Required work
Exactly the lines from the one with "This screenshot has height=552, width=1206." through the end of the data below must be set down, and no pictures with them.

Items listed in a dataset:
:::::

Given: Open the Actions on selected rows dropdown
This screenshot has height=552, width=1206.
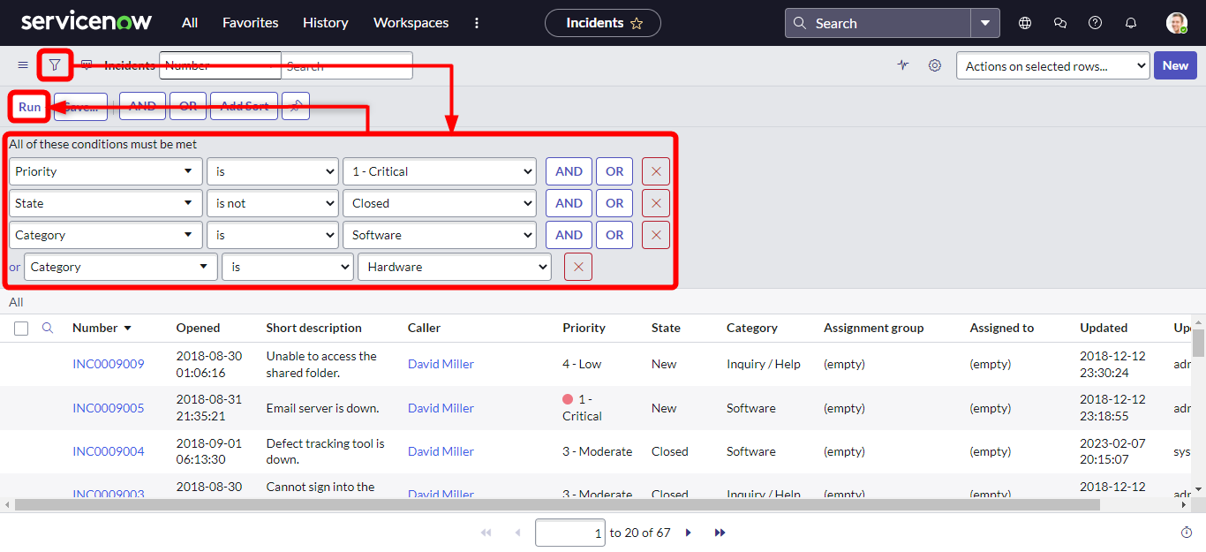Looking at the screenshot, I should pyautogui.click(x=1052, y=64).
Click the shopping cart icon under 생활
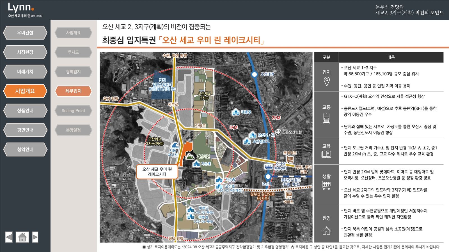 click(x=326, y=185)
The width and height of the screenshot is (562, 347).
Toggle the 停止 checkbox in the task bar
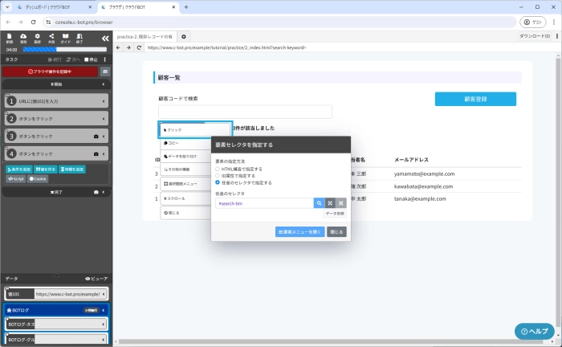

:::::

Exercise answer
This screenshot has height=552, width=1206.
Looking at the screenshot, I should pyautogui.click(x=1052, y=64).
Click the shopping cart icon under 생활
 click(x=326, y=185)
The width and height of the screenshot is (562, 347).
Toggle the 停止 checkbox in the task bar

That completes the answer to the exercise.